Please step out of the car, ma’am

I lied to a border guard recently for no good reason other than I didn’t want to have to try to explain why I’d driven to Seattle and then turned around and driven back to Vancouver. (”Well, I was supposed to be meeting friends - no, I don’t know where exactly - exit 68, I think, in a Denny’s or Shari’s or some ghetto place like that - no I don’t know where they are currently - they live in Vancouver but they’re from the states - they sent me an email and I didn’t see it before I left so when I finally called I found out they had a personal emergency …” Yadda yadda yadda.)

I knew the border guards would be suspicious that I’d only been across the border for 2.5 hours, but I figured that that true story sounded so flaky that I’d get called in *for sure*. So instead I lied and told the border guard that my Mom had called and that there was a family emergency so I had to turn around and come back to Canada.

In case I needed confirmation that I’m a bad liar, now I know for sure. I guess my bad lying skills (coupled with the multitude of junk in my car, especially the three black opaque garbage bags full of mildewed books that I’ve been carting around for months) made the border guard suspicious, but she merely smiled at me (for future reference, that’s where you should start to worry), handed me a non-descript form and told me to park and go into the office and sign a customs declaration.

So I parked, and went in, and stood in the lineup, and somebody took my form and my ID and the smiled at me, asked me to have a seat, and realizing there were no seats available brought a chair out for me from the back. That’s when I realized I was in trouble.

Eventually a guy came out and asked for my car keys. “Hello, how are you today? Do you mind if I take a look in your car?” As I pulled my keys out of my pocket he said “You seem nervous - why are you nervous? Is everything okay?” By then, of course, I *was* nervous, so I said (probably really unconvincingly): “I’m worried about my Dad. That’s why I’m going back to Canada.” And then, of course, he asked what was wrong with my Dad and I had to make up a story, which made me more nervous, which was all totally stupid because of course I had nothing illegal or even vaguely interesting in the car. (While in America, I’d bought a frappucino. But I’d also consumed it in America. Could that be illegal?)

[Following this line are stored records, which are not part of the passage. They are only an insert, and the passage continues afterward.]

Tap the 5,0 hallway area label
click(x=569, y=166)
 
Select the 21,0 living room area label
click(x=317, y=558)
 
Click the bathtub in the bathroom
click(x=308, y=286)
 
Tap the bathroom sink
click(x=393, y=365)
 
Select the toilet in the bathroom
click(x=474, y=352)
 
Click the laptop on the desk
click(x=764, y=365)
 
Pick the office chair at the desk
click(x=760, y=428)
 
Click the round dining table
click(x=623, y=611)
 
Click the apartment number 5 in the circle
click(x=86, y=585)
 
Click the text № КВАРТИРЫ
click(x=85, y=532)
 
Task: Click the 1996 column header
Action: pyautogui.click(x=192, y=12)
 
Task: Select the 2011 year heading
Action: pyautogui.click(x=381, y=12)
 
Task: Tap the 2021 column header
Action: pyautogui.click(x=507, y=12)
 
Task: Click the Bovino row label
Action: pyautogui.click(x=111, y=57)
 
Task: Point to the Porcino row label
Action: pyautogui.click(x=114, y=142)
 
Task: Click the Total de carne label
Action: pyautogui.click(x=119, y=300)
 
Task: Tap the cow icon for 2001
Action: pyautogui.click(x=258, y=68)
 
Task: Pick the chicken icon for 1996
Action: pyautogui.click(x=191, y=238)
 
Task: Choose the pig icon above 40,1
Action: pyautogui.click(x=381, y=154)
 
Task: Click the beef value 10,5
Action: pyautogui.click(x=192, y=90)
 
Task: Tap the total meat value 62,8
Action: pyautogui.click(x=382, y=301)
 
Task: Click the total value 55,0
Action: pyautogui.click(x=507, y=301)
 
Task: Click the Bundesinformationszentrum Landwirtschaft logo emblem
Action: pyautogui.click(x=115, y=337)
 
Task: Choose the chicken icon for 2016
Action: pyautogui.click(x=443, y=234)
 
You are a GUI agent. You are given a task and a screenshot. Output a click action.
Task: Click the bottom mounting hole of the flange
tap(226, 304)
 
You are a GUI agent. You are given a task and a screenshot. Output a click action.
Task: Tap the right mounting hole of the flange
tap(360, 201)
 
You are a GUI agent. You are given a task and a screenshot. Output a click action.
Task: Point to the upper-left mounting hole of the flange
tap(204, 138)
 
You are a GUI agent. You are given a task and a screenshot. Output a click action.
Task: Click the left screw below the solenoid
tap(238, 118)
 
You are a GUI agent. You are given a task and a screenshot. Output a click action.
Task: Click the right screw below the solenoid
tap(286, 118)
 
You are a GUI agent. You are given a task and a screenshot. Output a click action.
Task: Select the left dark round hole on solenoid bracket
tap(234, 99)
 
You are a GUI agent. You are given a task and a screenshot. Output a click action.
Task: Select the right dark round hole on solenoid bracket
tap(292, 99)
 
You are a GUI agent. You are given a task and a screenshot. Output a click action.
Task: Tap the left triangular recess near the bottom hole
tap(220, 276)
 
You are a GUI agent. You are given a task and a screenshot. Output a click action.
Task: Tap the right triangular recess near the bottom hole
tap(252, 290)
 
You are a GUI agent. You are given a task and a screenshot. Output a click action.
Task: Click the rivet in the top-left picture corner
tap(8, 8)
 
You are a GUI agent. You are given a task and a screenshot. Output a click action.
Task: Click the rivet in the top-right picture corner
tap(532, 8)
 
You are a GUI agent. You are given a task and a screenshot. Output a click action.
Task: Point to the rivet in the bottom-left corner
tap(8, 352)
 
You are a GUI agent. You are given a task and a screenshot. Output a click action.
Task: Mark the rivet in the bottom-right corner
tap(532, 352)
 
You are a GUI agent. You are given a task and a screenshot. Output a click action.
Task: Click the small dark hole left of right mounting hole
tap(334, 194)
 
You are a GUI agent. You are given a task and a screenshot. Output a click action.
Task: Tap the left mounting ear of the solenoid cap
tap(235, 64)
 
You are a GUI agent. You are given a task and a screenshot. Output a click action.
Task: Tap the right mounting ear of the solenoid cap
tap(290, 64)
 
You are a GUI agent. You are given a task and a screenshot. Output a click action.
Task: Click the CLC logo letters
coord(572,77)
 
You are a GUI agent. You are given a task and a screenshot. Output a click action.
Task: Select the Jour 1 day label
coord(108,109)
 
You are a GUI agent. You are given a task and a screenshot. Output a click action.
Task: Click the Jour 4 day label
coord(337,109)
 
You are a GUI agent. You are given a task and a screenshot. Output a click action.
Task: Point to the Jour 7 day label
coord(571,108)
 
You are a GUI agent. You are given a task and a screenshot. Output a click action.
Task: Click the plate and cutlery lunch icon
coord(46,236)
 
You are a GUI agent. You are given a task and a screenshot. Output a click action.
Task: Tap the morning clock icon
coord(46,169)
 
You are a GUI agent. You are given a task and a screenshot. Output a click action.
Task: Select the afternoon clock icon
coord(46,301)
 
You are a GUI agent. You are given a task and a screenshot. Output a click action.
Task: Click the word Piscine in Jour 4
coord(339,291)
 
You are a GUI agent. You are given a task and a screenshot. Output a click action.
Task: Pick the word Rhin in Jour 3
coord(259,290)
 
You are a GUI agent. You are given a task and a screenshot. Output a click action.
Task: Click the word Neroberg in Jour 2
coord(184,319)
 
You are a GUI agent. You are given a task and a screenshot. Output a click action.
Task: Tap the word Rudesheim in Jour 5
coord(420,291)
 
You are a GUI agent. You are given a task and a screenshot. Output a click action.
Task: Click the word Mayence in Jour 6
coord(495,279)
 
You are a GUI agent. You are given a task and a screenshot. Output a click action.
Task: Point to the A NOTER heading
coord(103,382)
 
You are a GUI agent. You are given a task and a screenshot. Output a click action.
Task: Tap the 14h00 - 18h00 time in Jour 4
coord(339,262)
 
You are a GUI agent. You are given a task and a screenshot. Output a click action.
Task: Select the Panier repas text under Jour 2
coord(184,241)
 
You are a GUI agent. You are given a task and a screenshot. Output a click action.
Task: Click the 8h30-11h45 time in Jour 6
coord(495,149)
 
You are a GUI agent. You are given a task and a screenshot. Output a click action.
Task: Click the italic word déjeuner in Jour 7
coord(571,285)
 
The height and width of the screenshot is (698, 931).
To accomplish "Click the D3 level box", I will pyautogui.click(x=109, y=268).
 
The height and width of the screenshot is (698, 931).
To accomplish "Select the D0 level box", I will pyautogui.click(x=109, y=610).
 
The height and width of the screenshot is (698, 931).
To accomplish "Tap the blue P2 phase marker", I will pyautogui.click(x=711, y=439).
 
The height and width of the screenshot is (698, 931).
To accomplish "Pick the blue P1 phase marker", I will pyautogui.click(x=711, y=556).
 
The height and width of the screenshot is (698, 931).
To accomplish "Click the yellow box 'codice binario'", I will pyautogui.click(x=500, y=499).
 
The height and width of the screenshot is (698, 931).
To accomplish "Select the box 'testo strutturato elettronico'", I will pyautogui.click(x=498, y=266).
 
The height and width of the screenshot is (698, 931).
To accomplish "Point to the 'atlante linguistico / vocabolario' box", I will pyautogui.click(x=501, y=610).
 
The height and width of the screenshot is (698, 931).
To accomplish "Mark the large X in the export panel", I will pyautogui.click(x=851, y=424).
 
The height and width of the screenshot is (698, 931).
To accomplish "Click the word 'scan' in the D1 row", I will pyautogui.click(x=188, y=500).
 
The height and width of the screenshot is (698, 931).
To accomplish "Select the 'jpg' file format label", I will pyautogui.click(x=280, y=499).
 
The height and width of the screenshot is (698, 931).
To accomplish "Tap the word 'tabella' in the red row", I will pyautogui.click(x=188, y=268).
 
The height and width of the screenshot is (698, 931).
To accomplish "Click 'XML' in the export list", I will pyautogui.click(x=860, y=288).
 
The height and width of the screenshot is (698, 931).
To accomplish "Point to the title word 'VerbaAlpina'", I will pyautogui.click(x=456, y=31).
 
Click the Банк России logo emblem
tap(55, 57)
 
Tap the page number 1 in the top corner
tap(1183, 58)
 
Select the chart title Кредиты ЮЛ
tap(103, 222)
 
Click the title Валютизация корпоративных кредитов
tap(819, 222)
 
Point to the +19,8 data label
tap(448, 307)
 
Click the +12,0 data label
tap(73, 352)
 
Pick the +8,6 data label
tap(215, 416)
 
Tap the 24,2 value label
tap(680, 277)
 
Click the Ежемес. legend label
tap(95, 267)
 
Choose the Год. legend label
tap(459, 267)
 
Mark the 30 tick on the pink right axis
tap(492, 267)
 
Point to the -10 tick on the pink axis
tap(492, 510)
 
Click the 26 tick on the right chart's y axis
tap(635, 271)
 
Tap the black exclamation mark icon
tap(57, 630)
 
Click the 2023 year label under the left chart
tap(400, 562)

(Which reminds me of a story I read once about a guy that kept crossing the border in a van with special concealed panels in the sides and the floor, and every time the border guards searched his van and found nothing until they eventually realized that he wasn’t smuggling drugs or weapons or liquor, he was smuggling *vans*.)

While he went out and searched my car, I sat in the steno chair in the middle of the crowded customs centre (which is about as conspicuous as wearing a dunce-cap) and worried about what I was going to do when they called my parents and asked how my Dad was feeling. I had already made up a story about how they were probably at the hospital and that usually my Mom doesn’t carry her cell (which is true, but - who knows - today might be the exception - and besides, at some point she’d get the message, and while better than explaining to a border guard, it still wouldn’t be a comfortable scene) but then they were going to ask *which* hospital and I was seeing the remainder of the afternoon unfold in a back room featuring black rubber gloves. (I wonder if they’re really black? Hopefully I’ll never know.)

Which was *all so stupid*. But then the guy came back and gave me my keys and told me to have a nice day and said he hoped things went okay for my dad. And maybe I’m a better liar than I thought because he only opened two of the black bags - thankfully, the ones containing the books instead of the one containing the sealed petrie dishes of virulent genetically-enhanced rhino virus that I picked up from my Uztakistani contacts in Snohomish County.